The International Interior Design Association’s mission is to provide ‘meaningful resources to Commercial Interior Designers and their clients to advance the profession and enhance business value.’ And as purveyors of expert web design, Valorous Circle knows how to create a site that enhances value.
Membership, training courses, advocacy, and student engagement – all to the benefit of the designer – are at the heart of Michigan IIDA’s core values. The older version of the chapter website missed the mark and did not enhance its business value.
Many interior designers focus heavily on their project galleries and significant artistic developments. The Michigan IIDA, however, is a resource and advocacy center for designers, rather than a design showcase.

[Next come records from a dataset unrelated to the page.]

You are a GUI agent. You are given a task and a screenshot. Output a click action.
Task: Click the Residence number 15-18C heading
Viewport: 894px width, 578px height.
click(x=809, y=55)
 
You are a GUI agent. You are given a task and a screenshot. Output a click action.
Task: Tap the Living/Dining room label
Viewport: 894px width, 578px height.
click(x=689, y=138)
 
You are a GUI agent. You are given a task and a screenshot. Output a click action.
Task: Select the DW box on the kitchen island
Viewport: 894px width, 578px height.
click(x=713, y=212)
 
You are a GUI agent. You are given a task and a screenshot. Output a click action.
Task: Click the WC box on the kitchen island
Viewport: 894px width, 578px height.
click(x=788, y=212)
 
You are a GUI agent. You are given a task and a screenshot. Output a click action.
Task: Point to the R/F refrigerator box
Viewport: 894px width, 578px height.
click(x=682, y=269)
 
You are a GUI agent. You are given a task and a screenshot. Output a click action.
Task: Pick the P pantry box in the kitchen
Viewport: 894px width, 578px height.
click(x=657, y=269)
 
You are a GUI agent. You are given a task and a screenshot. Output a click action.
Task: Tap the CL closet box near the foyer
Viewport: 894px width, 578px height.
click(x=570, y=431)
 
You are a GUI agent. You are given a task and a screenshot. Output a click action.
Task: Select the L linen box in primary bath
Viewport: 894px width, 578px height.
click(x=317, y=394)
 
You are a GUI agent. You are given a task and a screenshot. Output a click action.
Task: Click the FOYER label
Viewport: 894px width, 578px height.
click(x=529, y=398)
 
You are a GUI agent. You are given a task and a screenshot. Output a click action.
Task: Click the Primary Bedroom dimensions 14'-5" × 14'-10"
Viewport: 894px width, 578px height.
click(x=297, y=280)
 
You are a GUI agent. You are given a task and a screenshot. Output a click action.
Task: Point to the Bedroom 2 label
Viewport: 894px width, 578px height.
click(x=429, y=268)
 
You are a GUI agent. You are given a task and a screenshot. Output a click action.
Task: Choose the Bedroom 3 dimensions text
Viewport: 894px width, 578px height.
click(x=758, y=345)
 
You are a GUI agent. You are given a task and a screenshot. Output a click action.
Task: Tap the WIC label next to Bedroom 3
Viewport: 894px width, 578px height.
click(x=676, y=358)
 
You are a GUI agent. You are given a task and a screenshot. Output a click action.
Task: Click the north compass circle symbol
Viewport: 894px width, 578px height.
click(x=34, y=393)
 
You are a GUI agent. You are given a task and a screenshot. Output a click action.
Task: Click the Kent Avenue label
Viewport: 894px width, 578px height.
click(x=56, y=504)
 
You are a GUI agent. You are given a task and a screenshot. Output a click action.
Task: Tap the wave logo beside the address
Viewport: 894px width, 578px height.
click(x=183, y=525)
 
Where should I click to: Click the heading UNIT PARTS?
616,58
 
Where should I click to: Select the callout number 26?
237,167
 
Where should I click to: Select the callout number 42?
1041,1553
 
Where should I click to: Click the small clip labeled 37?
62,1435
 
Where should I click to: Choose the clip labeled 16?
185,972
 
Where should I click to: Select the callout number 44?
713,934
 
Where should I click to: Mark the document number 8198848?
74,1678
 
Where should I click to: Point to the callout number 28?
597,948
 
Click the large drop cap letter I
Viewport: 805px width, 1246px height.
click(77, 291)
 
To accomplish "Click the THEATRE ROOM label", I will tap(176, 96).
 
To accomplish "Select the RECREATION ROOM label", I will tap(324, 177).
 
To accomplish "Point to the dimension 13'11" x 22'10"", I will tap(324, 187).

Part of Valorous Circle’s expert web design plan was to reinvigorate the Michigan chapter’s core commitment to the advancement of interior design ‘through education, legislation, leadership, design excellence, accreditation, and community outreach.’
Notice the Michigan IIDA’s crisp and clean lines. The layout out is structured, easy to navigate, and active. With scrolls informing you of projects, patrons, and projects, the site is nothing short of an ever-evolving community bulletin board.
The former site relegated an overwhelming majority of the IIDA’s membership elements to the overhead menu and their subsequent links. Instead of a clear menu list and connections layout, viewers only ever saw a giant header image with bright, neon text.
In other words, all design isn’t the same. Web design wasn’t a strong suit of the commercial interior design advocate. Nor should it be. We all have our strengths we must play.
The Michigan IIDA chose to be loud, brash, and attention-grabbing. What happens if a viewer didn’t like the design, or misunderstood what the IIDA resolves to accomplish? While all are potentially great characteristics for an individual designer, they are less important for their advocates. Classes, networking events, and social feeds all appeared in muted tone below the fold.
Instead of one astoundingly large picture and covered in neon lettering, each gallery exists as on a carousel highlighting the designers’ artistic work and functionality in a business setting.
The Michigan IIDA’s worth was not in its ability to portray the unique and eye-popping design. Its job is, and will forever be, to bridge the gap between the profession and the professional designer. And now it does.